Une "démocratie façon lycéenne et juvénile"

"Le niveau du débat est tel qu'il est, c'est un grand défouloir", juge Jean-Pierre Le Goff. Pour lui, l'idée de reconstruire une constitution et que "chacun apporte son petit morceau" est "très gentille", de même que l'agriculture écologique. Mais "de là à dire qu'on va construire un projet sans les politiques et que l'on n'a pas besoin de l'Etat, c'est une impasse anti-démocratique.

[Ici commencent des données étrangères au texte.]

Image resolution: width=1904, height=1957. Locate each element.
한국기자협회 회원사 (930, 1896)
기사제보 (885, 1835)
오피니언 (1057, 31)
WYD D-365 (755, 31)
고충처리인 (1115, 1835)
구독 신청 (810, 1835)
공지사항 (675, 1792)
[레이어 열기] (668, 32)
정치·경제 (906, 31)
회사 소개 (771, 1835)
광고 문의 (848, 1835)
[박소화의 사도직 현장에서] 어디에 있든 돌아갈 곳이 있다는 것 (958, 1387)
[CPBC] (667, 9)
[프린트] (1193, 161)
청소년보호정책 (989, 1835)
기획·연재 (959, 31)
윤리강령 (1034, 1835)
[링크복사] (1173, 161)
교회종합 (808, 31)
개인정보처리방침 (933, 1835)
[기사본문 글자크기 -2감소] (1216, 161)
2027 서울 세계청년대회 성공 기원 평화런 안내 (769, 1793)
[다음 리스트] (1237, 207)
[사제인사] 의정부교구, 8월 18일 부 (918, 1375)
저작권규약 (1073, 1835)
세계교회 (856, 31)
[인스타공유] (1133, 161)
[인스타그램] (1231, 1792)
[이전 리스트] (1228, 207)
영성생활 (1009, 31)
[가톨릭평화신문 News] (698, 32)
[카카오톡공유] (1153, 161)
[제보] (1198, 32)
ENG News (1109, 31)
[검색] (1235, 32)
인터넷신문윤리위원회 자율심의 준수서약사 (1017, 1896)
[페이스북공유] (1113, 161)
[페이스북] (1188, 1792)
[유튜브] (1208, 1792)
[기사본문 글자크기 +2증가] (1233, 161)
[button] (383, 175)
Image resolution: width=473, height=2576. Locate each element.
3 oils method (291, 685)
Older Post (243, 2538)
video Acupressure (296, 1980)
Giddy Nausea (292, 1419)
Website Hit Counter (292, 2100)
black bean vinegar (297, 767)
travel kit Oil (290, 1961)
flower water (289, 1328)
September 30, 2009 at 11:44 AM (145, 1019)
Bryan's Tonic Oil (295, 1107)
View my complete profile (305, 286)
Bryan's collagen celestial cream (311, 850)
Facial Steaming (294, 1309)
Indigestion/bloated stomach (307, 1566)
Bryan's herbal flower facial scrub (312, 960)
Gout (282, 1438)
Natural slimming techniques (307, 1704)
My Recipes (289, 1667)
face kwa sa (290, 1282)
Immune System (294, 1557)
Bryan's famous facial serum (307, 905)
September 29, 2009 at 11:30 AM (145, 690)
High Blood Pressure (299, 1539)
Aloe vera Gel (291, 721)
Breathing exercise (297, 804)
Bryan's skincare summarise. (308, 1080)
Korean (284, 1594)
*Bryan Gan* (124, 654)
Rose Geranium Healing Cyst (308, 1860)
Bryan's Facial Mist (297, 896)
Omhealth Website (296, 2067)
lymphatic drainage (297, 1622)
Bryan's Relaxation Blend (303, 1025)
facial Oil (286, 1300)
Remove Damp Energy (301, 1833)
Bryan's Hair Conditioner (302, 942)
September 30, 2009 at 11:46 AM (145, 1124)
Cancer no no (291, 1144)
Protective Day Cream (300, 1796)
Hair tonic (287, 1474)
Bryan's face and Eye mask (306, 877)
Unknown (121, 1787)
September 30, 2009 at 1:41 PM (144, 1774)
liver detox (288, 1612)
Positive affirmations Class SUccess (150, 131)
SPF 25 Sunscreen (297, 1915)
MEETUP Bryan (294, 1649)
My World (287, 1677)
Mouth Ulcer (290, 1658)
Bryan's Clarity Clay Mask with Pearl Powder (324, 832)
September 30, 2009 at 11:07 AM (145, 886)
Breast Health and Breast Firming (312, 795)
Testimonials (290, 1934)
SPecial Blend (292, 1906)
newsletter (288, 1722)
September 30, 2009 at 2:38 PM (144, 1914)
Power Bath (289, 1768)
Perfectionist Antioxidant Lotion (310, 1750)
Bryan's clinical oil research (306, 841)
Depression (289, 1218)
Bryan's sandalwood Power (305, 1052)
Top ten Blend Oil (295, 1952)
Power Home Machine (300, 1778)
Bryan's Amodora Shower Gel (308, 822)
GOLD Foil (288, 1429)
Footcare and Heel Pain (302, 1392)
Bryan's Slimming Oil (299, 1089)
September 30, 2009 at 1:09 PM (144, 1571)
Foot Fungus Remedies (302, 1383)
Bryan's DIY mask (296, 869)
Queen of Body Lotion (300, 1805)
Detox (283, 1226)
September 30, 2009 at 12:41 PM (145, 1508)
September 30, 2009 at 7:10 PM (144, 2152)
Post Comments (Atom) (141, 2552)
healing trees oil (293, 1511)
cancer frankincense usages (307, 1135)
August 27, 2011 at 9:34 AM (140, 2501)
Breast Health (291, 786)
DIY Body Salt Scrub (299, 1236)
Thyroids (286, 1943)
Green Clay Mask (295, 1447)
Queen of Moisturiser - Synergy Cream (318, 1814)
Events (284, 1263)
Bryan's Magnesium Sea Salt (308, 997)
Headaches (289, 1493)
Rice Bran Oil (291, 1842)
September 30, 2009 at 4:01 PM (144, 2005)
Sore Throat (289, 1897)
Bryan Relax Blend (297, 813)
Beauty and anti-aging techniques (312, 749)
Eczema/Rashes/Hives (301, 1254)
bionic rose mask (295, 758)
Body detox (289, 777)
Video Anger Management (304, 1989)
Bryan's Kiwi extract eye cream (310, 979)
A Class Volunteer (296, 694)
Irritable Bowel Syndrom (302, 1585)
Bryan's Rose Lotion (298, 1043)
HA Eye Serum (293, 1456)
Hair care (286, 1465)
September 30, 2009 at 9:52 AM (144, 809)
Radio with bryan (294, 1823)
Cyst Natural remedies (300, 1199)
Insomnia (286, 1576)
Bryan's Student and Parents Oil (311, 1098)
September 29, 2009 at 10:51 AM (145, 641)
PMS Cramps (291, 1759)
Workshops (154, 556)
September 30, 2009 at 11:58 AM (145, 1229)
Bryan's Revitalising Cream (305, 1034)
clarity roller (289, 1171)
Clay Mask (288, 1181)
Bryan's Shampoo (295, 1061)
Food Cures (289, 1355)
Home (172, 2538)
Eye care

C'est une démocratie directe, mais façon lycéenne et juvénile".

Les critiques de l'Etat et du politique qui ressortent du mouvement ne sont pas pour autant injustifiées, selon le philosophe. "Quand l'Etat ne joue pas son rôle, et que ce qui compte le plus pour les politiques est leur réélection et leur place, il est normal que la société se révolte", même si elle le fait de manière confuse. "Nuit debout" ne serait donc que le miroir d'un manque de forme de la société politique.

Jean-Pierre Le Goff admet toutefois ne jamais être allé sur place. "Je ne vois pas ce que je vais y chercher. Ce mouvement est une impasse, avec des représentants des lycéens qui critiquent les patrons alors qu'ils n'ont jamais mis les pieds dans une entreprise", ironise-t-il.